The answer must restate the listing word for word, without its images.
[Start of section]
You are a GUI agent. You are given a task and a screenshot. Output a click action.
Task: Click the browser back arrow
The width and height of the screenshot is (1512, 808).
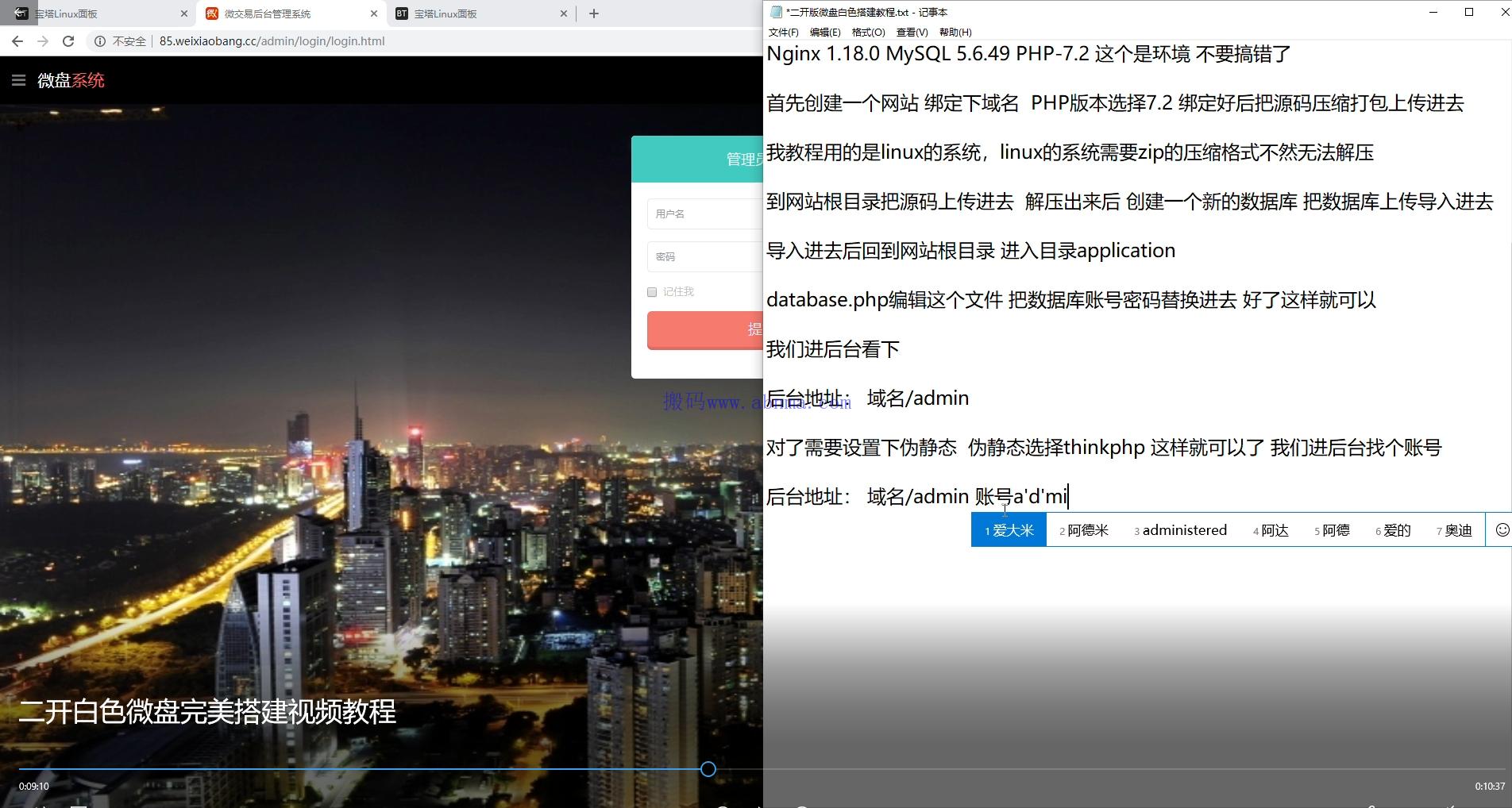17,41
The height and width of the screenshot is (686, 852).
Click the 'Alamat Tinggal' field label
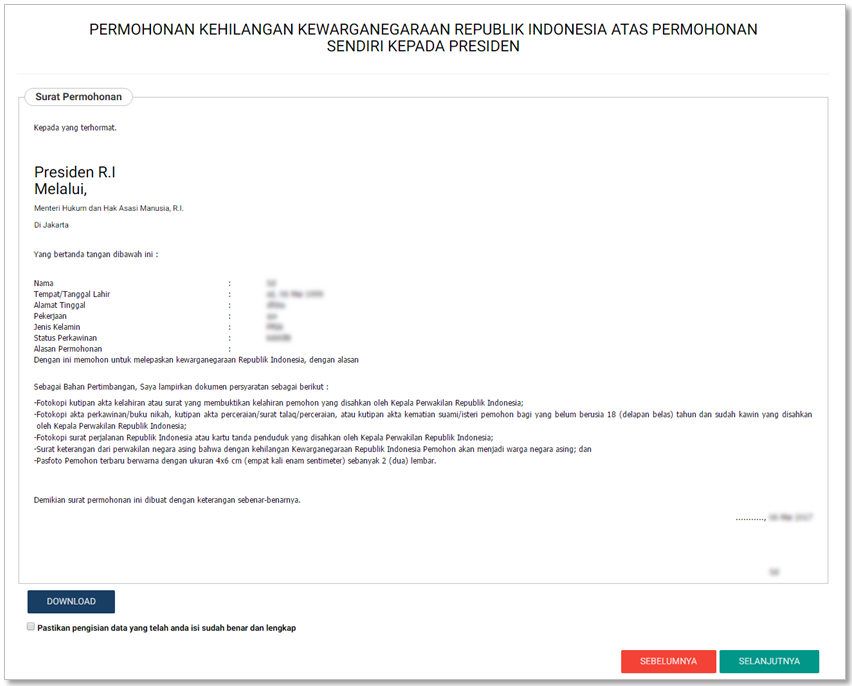click(60, 305)
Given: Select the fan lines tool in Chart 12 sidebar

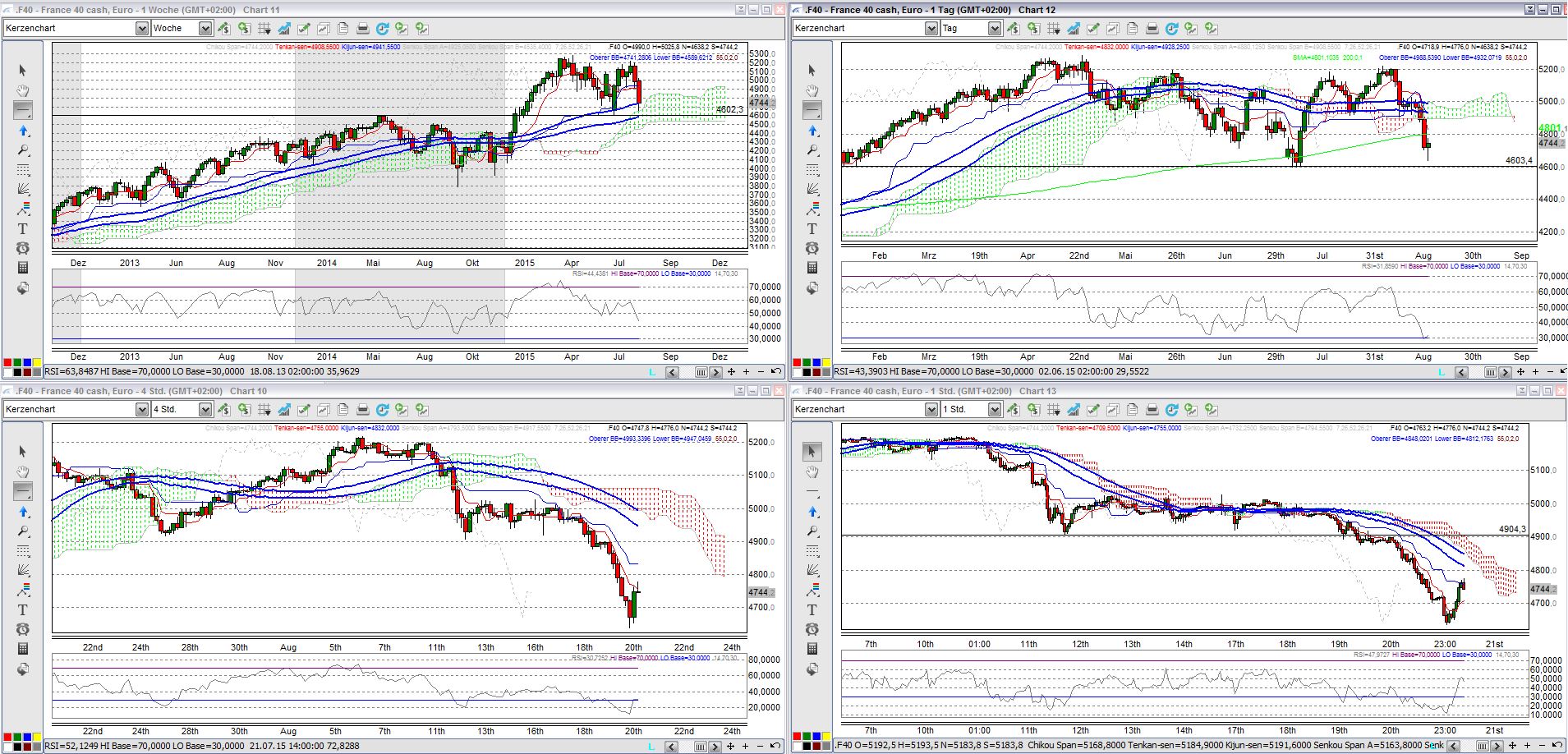Looking at the screenshot, I should (x=812, y=189).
[End of section]
**EXPECTED OUTPUT:**
You are a GUI agent. You are given a task and a screenshot. Output a click action.
Task: Click the browser back arrow
The width and height of the screenshot is (1512, 808).
17,41
The height and width of the screenshot is (686, 852).
Click the 'Alamat Tinggal' field label
click(60, 305)
Given: Select the fan lines tool in Chart 12 sidebar

Looking at the screenshot, I should (x=812, y=189).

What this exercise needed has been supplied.